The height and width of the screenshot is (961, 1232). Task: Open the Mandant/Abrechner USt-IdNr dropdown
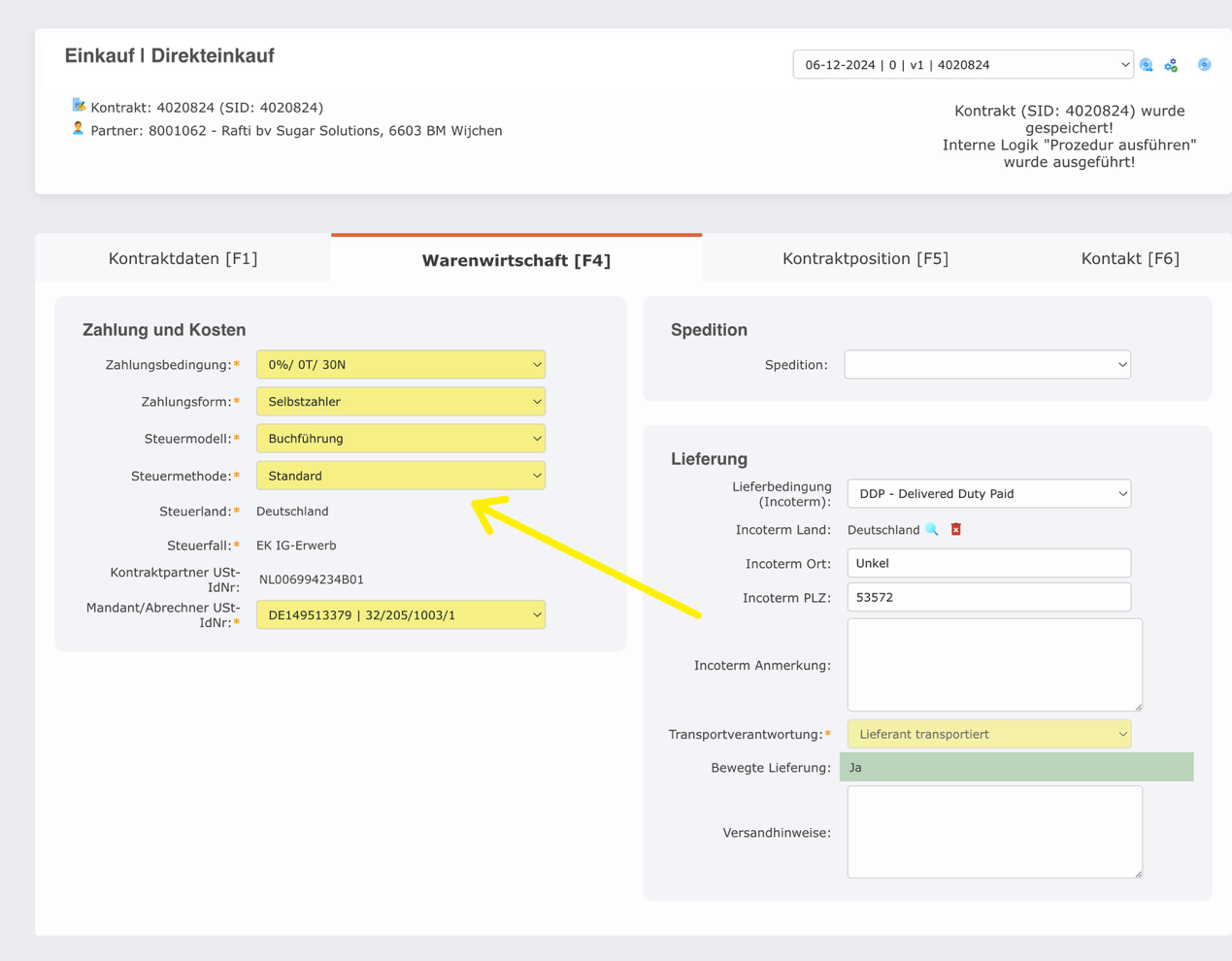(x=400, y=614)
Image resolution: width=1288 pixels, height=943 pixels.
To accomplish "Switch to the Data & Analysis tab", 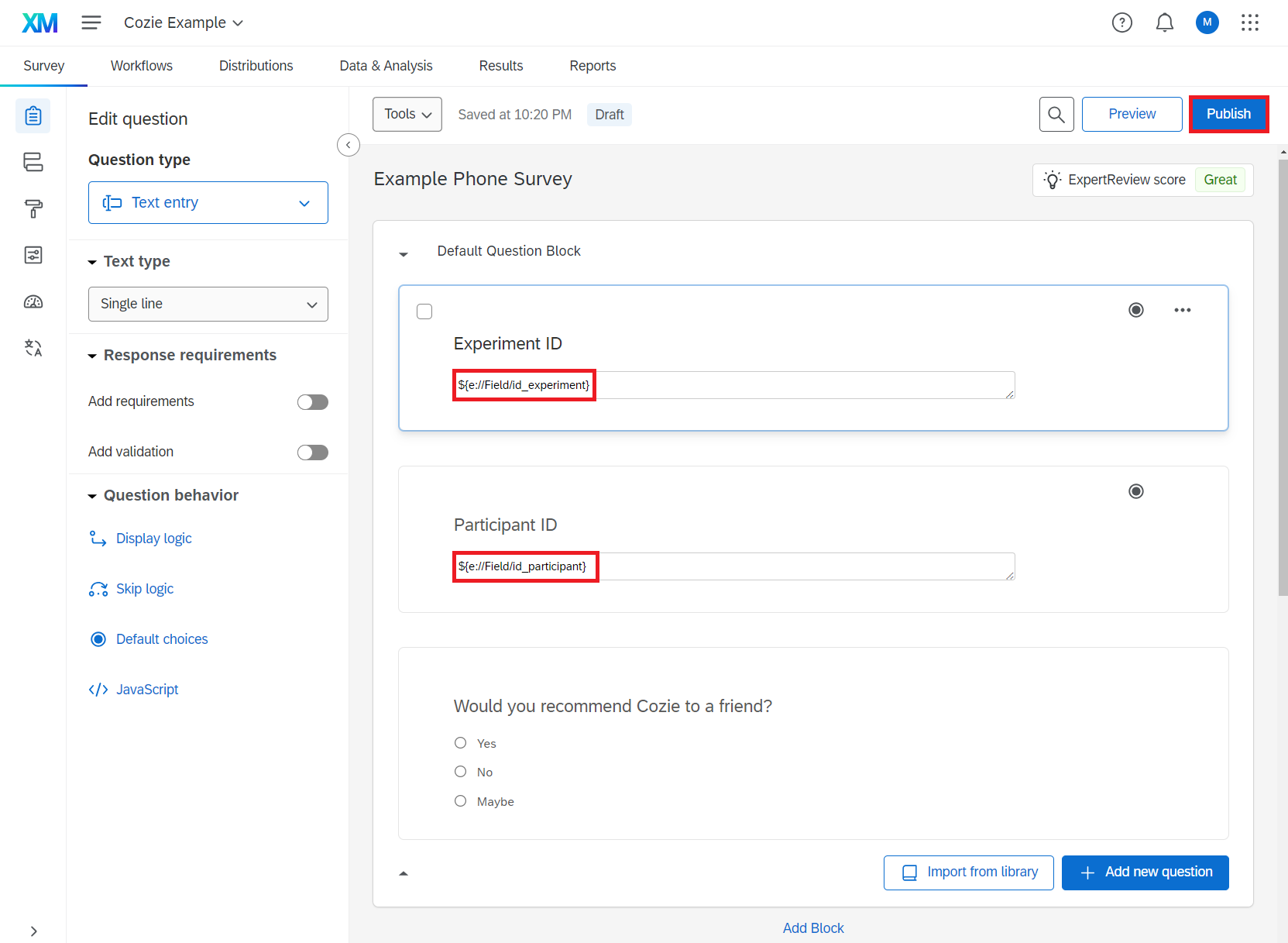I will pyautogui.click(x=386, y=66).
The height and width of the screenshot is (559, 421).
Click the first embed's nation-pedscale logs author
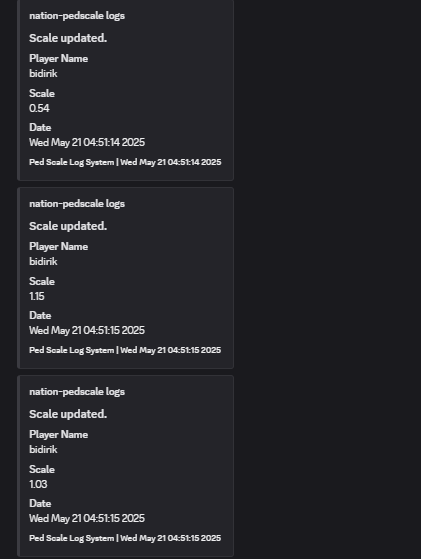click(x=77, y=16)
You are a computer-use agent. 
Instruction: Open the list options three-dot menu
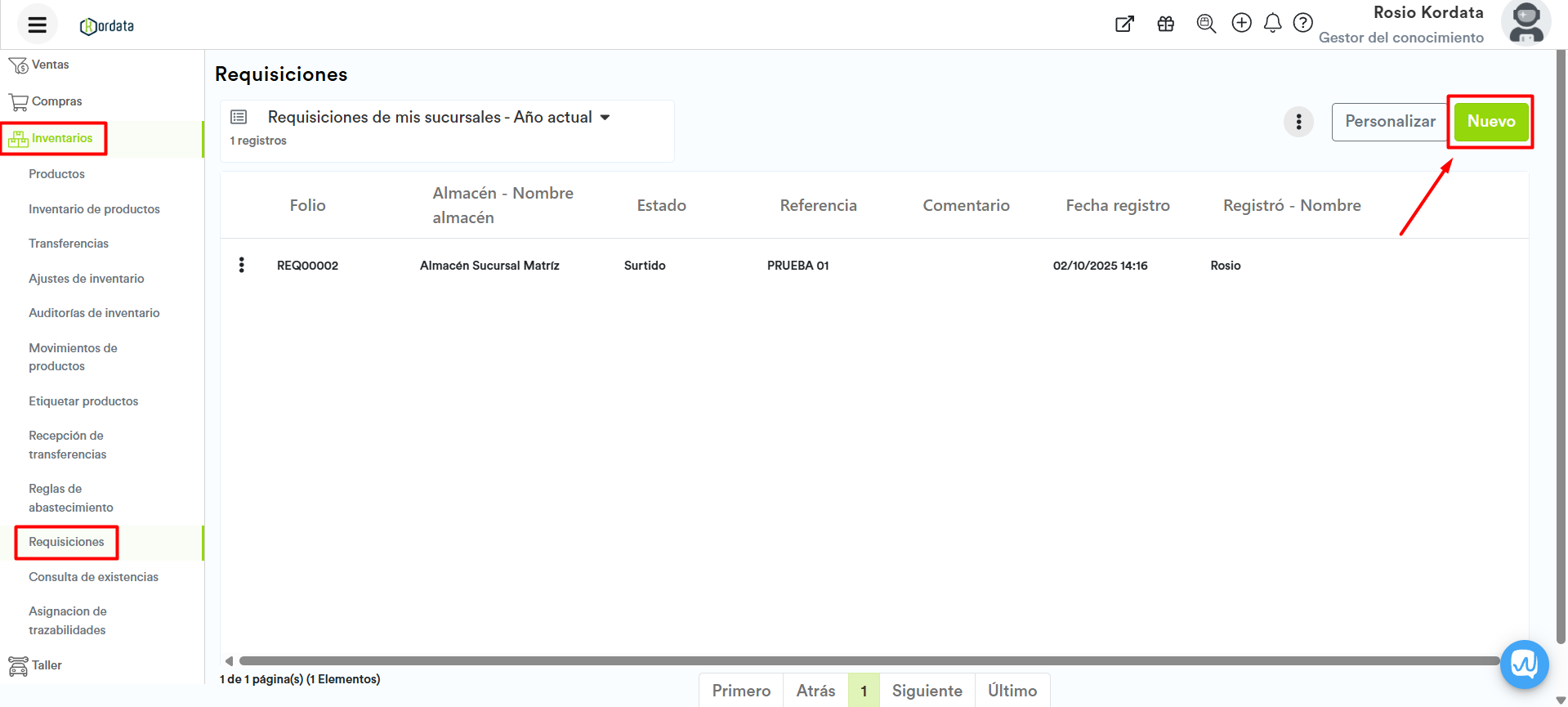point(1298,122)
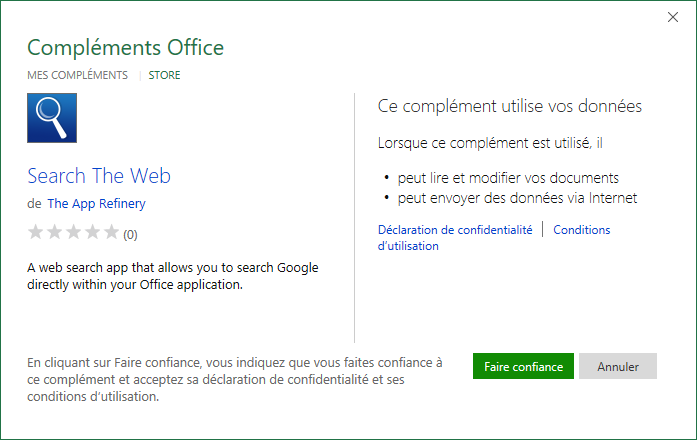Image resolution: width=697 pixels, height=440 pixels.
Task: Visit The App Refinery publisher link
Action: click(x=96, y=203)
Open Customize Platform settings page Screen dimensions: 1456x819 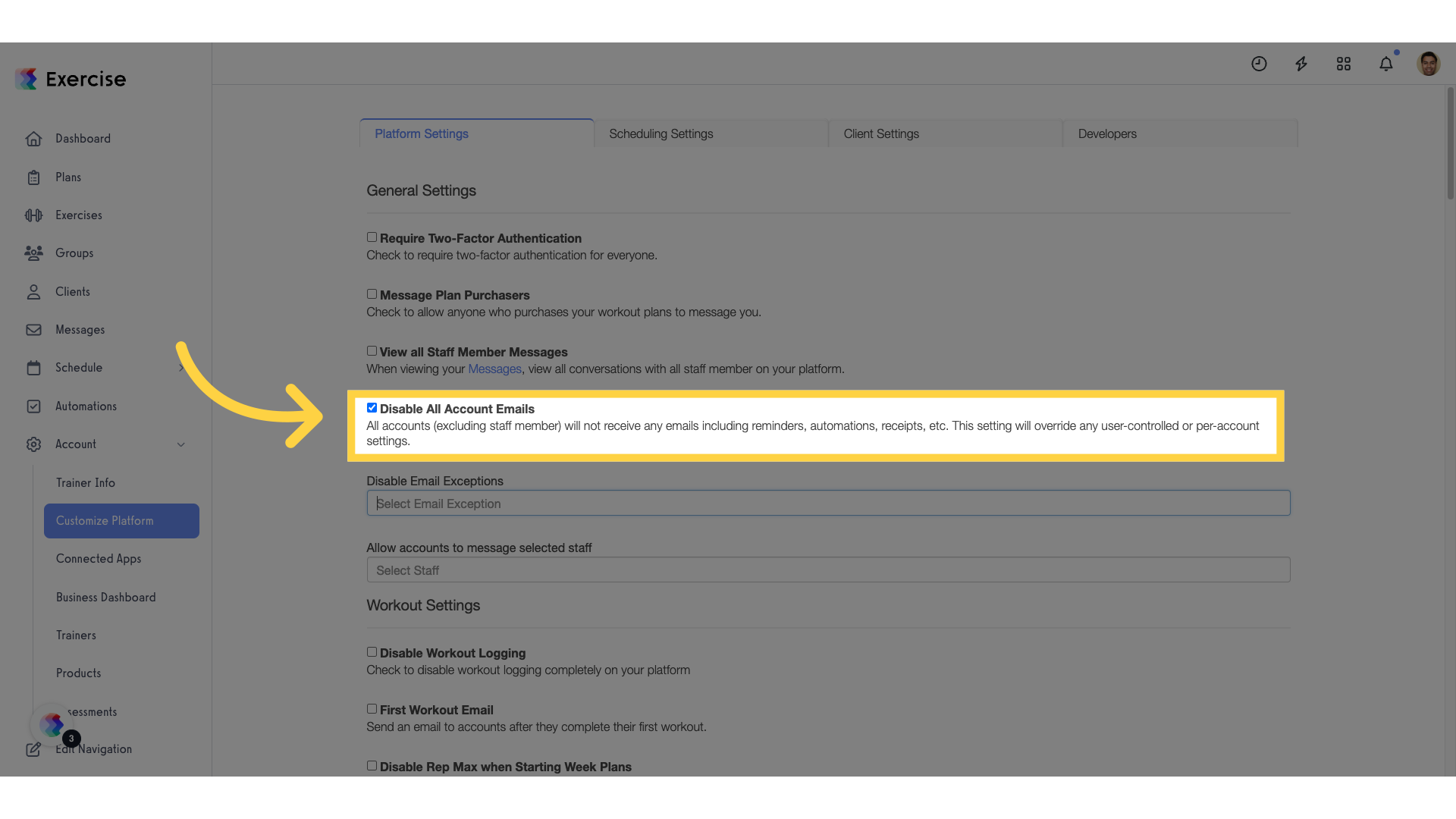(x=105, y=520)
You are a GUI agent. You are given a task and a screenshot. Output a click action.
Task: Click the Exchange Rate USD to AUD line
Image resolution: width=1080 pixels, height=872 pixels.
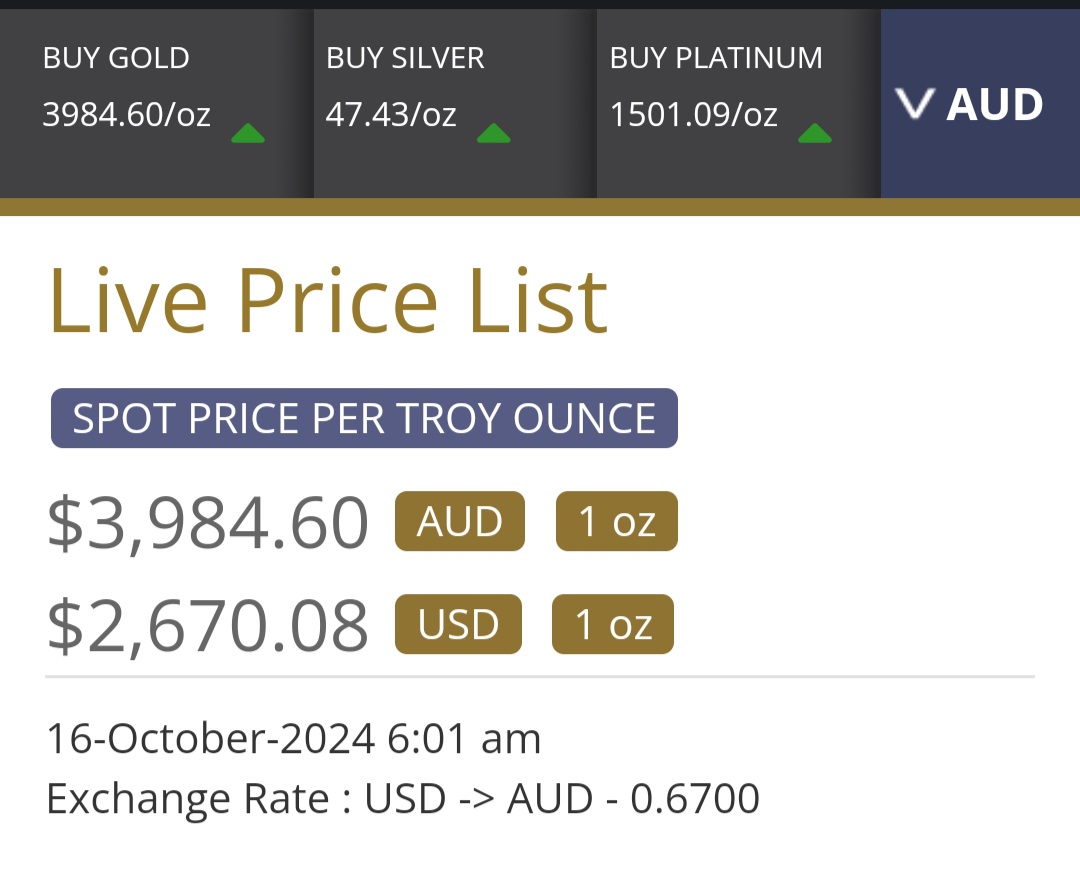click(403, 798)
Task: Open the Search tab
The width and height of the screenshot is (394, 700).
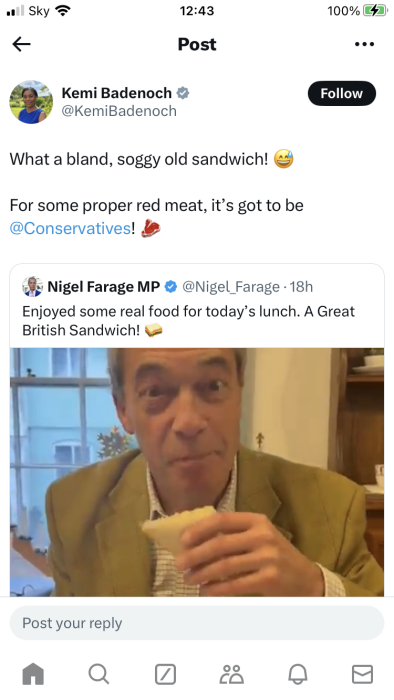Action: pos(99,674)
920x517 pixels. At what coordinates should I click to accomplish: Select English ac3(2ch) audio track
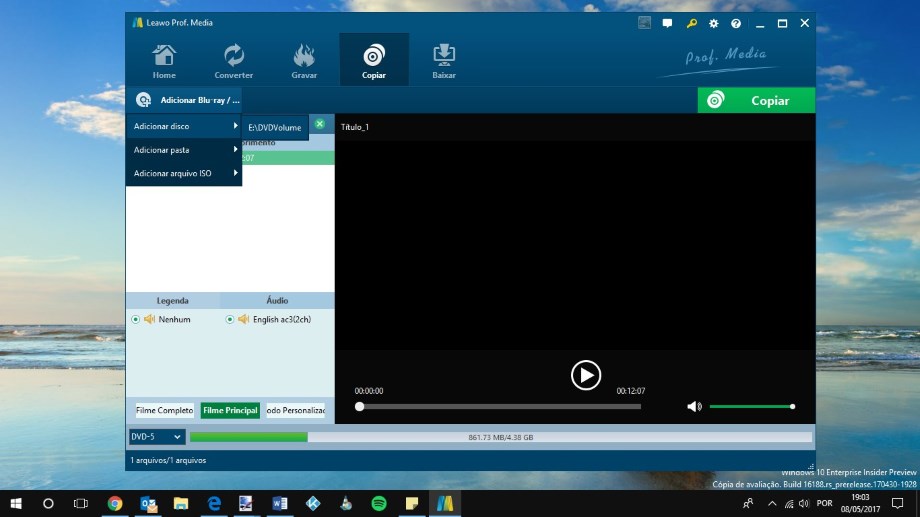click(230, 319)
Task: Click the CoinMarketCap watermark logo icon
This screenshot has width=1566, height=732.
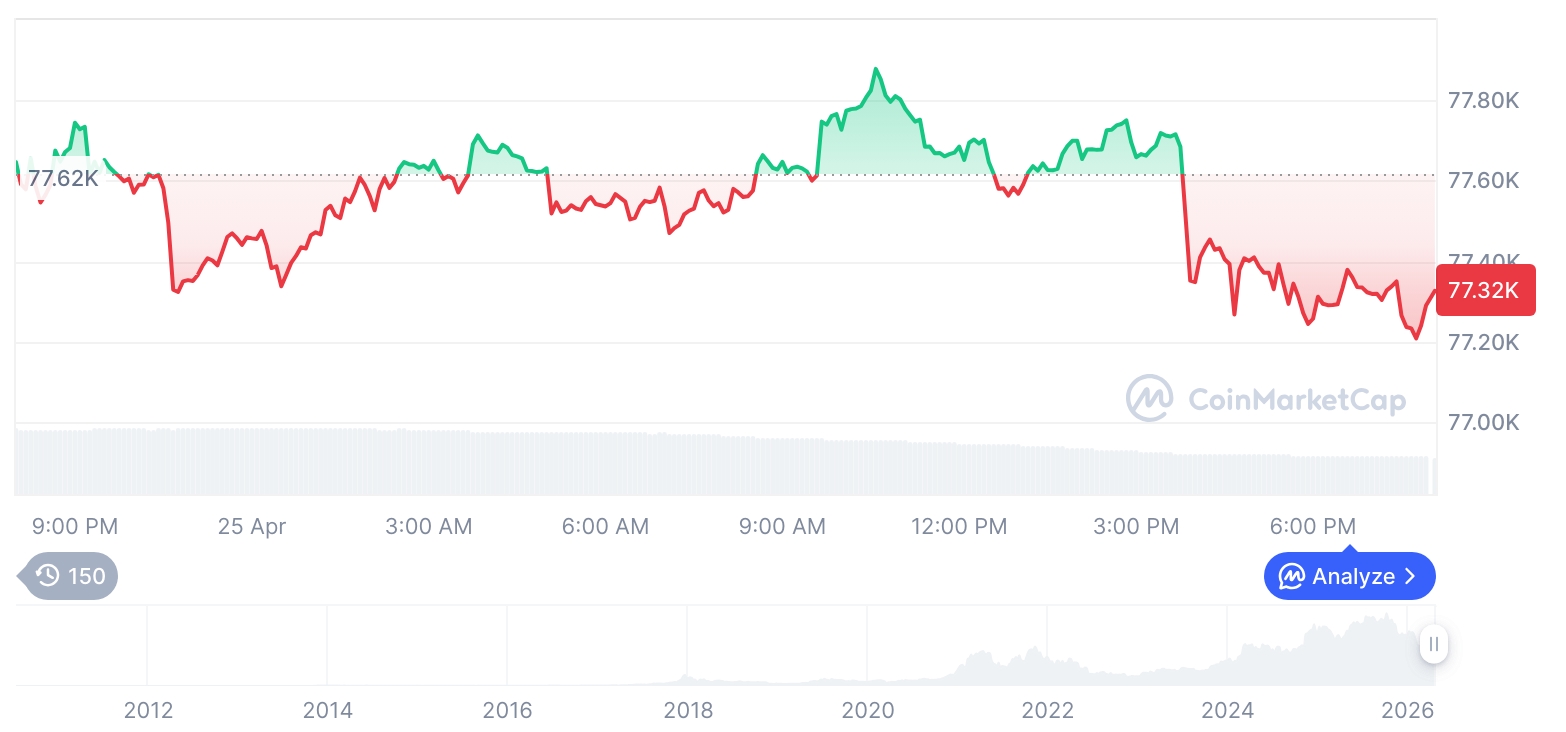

● ● ● ●

(ACTIVITY) Leaving out the pictures, please transcribe exactly the lines from the one that holds "You are a GUI" through the last line of the entries above, both included.

(ANSWER BOX)
You are a GUI agent. You are given a task and a screenshot. Output a click action.
Task: Click the Exchange Rate USD to AUD line
Image resolution: width=1080 pixels, height=872 pixels.
click(403, 798)
Task: Open the Search tab
The width and height of the screenshot is (394, 700).
Action: pos(99,674)
920x517 pixels. At what coordinates should I click to accomplish: Select English ac3(2ch) audio track
click(230, 319)
Task: Click the CoinMarketCap watermark logo icon
This screenshot has width=1566, height=732.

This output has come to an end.